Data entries

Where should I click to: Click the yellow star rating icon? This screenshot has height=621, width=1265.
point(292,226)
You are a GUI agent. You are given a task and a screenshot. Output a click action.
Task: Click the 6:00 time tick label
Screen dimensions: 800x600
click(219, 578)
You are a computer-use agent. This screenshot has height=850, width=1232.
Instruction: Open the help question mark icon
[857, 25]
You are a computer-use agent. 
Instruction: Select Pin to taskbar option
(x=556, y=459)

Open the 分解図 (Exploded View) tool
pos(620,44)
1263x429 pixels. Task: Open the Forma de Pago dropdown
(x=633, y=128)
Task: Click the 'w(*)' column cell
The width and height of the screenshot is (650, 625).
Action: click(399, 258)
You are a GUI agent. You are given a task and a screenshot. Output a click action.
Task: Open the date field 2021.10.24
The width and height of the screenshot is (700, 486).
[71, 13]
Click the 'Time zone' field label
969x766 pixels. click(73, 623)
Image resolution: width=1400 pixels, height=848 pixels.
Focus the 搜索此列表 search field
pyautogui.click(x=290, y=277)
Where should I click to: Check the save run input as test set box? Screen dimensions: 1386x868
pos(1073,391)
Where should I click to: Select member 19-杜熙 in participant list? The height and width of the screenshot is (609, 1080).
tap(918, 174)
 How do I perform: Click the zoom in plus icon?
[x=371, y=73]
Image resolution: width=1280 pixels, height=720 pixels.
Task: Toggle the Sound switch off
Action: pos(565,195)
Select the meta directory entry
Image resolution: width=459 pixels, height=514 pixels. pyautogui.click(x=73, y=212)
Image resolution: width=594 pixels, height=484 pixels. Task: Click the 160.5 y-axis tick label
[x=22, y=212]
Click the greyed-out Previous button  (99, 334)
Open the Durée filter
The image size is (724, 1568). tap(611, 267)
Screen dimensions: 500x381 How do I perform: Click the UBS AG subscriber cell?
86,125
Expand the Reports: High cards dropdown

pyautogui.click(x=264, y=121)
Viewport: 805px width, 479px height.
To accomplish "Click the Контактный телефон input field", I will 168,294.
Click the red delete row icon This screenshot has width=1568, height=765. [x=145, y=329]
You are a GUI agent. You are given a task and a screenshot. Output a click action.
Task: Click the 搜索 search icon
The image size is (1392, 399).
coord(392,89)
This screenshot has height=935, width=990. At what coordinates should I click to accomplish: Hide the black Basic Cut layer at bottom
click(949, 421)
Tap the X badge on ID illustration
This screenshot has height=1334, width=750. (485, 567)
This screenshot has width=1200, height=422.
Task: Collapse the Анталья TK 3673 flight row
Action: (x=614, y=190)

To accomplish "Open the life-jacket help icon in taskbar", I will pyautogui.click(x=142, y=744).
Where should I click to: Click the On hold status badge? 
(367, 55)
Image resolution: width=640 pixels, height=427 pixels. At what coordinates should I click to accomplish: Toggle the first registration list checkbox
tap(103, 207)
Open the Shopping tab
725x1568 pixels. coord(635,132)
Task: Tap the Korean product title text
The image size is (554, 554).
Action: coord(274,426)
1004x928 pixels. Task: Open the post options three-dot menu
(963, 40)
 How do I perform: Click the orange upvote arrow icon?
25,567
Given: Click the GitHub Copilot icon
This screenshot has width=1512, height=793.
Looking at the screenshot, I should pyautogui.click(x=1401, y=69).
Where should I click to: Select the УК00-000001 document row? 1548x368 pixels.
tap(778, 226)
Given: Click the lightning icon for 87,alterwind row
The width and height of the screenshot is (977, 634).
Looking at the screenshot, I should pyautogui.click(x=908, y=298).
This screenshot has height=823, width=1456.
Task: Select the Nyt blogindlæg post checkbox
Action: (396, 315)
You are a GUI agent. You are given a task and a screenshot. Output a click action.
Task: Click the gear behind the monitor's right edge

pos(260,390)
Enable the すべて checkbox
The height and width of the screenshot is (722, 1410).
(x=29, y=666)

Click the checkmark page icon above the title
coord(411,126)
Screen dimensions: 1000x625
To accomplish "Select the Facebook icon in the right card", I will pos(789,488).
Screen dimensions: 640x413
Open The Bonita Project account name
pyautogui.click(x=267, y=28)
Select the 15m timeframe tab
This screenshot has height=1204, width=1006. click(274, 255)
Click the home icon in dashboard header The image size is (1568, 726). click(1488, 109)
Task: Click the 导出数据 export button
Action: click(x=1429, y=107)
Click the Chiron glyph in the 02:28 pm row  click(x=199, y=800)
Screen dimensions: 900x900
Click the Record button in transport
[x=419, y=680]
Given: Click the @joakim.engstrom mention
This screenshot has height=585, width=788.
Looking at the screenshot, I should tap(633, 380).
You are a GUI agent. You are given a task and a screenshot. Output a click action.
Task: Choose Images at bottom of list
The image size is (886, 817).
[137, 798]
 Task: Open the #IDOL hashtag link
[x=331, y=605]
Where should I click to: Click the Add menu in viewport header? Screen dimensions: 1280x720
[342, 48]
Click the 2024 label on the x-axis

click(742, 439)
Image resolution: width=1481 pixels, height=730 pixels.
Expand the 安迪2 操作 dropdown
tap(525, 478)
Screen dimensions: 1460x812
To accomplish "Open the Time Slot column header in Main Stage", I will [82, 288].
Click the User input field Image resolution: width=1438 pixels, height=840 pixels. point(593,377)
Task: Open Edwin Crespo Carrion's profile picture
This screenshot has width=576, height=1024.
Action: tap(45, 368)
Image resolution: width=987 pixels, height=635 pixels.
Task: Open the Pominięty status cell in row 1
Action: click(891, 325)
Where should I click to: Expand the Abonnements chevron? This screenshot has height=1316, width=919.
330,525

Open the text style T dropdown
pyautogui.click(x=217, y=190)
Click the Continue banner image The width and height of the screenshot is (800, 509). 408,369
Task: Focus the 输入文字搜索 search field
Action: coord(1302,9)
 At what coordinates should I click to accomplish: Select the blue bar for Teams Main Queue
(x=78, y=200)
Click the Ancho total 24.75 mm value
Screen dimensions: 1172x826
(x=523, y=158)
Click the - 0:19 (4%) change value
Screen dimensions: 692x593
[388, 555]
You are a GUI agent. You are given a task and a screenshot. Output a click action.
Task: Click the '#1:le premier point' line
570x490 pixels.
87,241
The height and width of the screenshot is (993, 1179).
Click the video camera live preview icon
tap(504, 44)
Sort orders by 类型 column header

*Exercise aim*
Count all lines of the data that include "computer". The answer is the number alone.

*Result of this exercise*
2